ALERTA DE DIPLOMACIA

Eduardo Bolsonaro e Paulo Figueiredo alertam governo Trump sobre suposta provocação de Lula em tarifaço

Eduardo Bolsonaro e Paulo Figueiredo em conversa.
Eduardo Bolsonaro e Paulo Figueiredo em encontro nos Estados Unidos.

Em Washington, D.C., dupla pediu cautela a assessores de Donald Trump, alegando que ações de Lula visariam provocar tarifas americanas. Governo brasileiro defende negociação direta.

O ex-deputado Eduardo Bolsonaro e o jornalista Paulo Figueiredo buscaram nesta quarta-feira, 24/06/2026, convencer integrantes do governo Donald Trump de que não devem ceder a uma alegada "provocação" do presidente Lula em relação ao tarifaço. O pedido foi feito durante reuniões com parlamentares republicanos e assessores do ex-presidente americano em Washington, D.C., nos dias 22 e 23 de junho.

Segundo aliados da dupla, Eduardo Bolsonaro e Paulo Figueiredo argumentaram aos auxiliares de Trump que o presidente Lula estaria manobrando para que os Estados Unidos confirmem a medida tarifária. Para eles, a adesão americana significaria cair em uma "provocação" petista. A estratégia de Eduardo e Figueiredo baseou-se em elencar ações recentes de Lula que, na visão deles, visariam estimular a imposição das tarifas.

Entre os gestos apontados, estão críticas de Lula a Donald Trump, a decisão de não enviar um representante brasileiro para uma audiência pública sobre o tarifaço em 6 de junho e a emissão de títulos públicos em moeda chinesa. Essas atitudes, de acordo com a interpretação apresentada em Washington, D.C., seriam táticas para gerar uma reação americana.

Em contrapartida, o governo Lula defende a negociação direta como o melhor caminho para tratar do tema. Auxiliares do presidente brasileiro ressaltam que a decisão de não discursar na audiência pública foi tomada sob a avaliação de que o canal direto com a gestão Trump, estabelecido na reunião entre os presidentes em maio, é mais eficaz. Reuniões semanais entre representantes dos governos brasileiro e americano já ocorrem para apresentar os argumentos oficiais contra a proposta de tarifaço.

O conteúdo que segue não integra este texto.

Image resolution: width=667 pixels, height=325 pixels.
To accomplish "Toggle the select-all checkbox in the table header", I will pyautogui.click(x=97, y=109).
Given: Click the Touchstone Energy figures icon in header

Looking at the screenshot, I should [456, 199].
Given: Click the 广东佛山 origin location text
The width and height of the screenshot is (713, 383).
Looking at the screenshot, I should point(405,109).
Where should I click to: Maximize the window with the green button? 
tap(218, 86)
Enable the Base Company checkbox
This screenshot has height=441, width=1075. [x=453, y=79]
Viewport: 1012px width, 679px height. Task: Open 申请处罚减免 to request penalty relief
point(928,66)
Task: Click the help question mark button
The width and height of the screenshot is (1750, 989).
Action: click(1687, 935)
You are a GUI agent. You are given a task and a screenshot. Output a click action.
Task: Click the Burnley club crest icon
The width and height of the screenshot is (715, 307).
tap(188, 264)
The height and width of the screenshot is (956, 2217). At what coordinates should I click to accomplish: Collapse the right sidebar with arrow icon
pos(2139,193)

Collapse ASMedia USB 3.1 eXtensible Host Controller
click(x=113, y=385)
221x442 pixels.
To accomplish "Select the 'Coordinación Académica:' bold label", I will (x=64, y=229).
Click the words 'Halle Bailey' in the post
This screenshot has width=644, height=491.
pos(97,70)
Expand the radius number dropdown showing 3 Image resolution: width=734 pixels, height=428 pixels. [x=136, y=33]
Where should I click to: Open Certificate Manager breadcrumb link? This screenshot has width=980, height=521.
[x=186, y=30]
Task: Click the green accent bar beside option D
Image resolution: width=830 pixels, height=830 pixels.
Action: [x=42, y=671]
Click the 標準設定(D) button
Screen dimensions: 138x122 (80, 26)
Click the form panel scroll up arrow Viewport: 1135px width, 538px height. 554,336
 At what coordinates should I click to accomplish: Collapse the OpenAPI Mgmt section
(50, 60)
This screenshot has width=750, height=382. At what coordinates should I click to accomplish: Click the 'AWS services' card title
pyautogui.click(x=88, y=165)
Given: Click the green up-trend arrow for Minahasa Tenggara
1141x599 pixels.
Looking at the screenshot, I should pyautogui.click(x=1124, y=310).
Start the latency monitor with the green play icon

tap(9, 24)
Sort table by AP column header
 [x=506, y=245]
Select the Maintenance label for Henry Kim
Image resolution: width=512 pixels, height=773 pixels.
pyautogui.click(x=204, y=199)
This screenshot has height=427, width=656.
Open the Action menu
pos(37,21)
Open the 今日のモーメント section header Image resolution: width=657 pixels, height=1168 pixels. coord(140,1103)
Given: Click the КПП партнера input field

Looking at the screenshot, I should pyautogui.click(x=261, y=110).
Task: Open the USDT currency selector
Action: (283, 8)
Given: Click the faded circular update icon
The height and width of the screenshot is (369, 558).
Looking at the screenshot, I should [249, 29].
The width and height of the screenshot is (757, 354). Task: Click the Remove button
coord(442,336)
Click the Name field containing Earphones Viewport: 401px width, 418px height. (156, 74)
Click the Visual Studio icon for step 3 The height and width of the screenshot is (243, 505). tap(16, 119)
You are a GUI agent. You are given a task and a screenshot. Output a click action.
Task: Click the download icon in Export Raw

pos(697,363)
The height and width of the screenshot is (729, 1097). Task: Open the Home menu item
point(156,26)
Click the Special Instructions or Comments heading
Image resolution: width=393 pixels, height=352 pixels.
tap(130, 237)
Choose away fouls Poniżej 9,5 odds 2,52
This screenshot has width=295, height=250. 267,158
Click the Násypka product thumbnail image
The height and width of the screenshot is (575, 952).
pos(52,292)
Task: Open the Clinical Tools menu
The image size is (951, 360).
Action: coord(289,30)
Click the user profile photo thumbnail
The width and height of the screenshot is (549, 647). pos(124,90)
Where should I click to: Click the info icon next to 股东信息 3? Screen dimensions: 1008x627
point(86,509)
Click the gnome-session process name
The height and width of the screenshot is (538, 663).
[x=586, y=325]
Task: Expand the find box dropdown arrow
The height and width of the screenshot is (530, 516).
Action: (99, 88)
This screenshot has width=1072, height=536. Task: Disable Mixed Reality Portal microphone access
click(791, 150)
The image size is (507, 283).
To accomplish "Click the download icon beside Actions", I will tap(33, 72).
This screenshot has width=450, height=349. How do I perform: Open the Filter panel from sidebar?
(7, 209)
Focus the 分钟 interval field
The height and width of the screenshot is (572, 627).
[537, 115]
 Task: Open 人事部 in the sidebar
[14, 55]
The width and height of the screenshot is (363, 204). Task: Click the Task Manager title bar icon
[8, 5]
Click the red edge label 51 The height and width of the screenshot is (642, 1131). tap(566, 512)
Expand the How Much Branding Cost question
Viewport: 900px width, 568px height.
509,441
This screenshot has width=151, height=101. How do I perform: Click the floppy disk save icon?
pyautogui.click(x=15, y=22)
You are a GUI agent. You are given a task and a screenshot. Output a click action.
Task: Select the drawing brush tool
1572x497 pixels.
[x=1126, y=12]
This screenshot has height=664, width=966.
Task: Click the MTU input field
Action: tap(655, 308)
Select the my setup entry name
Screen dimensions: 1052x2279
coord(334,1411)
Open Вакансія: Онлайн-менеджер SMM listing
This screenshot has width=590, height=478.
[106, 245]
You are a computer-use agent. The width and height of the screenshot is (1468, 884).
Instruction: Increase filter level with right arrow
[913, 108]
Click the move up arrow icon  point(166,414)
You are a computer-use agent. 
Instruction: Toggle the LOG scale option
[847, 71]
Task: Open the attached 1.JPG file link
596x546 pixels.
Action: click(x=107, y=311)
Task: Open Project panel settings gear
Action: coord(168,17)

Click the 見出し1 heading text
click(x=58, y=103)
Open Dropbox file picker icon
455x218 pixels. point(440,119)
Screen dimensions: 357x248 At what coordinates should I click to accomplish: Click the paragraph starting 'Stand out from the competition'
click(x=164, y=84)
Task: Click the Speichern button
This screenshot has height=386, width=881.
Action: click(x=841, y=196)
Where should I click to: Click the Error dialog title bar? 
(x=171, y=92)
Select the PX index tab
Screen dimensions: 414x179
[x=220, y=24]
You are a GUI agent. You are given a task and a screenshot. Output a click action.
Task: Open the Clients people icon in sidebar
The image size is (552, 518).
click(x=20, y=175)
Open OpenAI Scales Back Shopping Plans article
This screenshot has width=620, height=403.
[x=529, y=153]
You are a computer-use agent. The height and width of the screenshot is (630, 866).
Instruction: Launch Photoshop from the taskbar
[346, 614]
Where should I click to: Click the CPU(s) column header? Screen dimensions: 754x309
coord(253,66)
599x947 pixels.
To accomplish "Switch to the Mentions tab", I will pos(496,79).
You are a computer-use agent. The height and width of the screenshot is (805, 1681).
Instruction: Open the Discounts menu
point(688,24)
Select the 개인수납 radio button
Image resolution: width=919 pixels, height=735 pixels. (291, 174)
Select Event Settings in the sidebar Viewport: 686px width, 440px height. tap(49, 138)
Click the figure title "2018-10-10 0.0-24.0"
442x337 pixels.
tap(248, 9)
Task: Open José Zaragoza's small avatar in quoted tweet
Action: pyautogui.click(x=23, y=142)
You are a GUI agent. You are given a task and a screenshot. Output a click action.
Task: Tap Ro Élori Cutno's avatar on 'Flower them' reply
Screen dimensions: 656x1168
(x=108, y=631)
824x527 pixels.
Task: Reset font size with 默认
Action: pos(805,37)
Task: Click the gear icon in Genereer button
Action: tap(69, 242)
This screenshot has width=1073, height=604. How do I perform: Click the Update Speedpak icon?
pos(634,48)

Ainda segundo o Palácio do Planalto, a audiência americana é direcionada a empresários e representantes da sociedade civil, e não possui um canal de diálogo direto com o governo. Dessa forma, a ausência de um discurso oficial brasileiro na audiência é vista como coerente com a estratégia diplomática. No entanto, representantes do governo Lula acompanharão o evento como ouvintes.